### WORK REQUEST
Your answer should be every line from the records that contains "menu".

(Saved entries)
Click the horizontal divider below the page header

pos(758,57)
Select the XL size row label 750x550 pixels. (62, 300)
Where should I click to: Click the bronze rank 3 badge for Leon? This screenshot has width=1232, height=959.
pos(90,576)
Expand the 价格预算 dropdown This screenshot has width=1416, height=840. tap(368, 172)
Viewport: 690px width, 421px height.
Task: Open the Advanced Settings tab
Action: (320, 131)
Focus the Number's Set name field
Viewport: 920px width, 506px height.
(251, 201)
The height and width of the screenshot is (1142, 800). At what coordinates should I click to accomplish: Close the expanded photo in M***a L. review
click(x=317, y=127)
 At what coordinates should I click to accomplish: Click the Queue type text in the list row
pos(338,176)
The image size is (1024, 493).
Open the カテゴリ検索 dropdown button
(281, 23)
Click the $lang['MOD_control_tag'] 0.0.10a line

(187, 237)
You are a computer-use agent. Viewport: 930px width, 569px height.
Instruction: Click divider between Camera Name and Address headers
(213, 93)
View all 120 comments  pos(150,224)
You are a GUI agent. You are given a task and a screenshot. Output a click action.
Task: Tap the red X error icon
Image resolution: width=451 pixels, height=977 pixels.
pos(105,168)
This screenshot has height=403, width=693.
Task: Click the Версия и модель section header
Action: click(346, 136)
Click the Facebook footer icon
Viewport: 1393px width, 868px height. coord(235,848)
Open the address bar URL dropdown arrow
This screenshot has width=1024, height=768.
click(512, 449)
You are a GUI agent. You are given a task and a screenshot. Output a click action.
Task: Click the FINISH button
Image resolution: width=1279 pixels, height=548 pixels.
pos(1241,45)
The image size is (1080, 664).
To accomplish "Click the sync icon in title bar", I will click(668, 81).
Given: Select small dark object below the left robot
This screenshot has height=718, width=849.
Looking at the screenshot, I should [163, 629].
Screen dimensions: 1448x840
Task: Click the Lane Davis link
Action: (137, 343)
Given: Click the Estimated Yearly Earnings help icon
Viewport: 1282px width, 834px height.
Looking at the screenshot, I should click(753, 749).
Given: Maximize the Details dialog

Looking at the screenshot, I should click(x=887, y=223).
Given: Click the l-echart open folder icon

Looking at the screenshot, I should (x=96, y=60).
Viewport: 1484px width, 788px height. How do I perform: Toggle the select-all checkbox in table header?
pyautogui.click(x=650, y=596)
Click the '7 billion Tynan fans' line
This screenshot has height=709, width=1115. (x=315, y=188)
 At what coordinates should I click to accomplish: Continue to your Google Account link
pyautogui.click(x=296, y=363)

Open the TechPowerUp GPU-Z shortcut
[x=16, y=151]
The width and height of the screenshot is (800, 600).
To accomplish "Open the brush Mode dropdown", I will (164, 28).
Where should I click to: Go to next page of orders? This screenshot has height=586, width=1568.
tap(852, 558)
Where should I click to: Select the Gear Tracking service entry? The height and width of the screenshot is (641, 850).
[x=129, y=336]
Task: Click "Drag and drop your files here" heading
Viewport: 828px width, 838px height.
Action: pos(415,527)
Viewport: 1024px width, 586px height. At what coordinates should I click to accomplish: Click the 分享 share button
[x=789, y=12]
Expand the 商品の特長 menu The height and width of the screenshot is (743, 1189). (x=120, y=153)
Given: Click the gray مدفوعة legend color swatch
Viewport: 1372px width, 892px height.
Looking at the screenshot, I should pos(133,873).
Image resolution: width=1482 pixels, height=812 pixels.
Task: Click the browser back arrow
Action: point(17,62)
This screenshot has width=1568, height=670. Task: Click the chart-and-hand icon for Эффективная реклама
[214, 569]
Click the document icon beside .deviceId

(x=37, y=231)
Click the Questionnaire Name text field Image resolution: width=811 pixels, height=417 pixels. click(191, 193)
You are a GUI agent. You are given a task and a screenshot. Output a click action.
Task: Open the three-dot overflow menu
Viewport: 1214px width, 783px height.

### TASK RESULT
Expand the 商品の特長 menu The height and width of the screenshot is (743, 1189). (x=120, y=153)
Task: Open the three-dot overflow menu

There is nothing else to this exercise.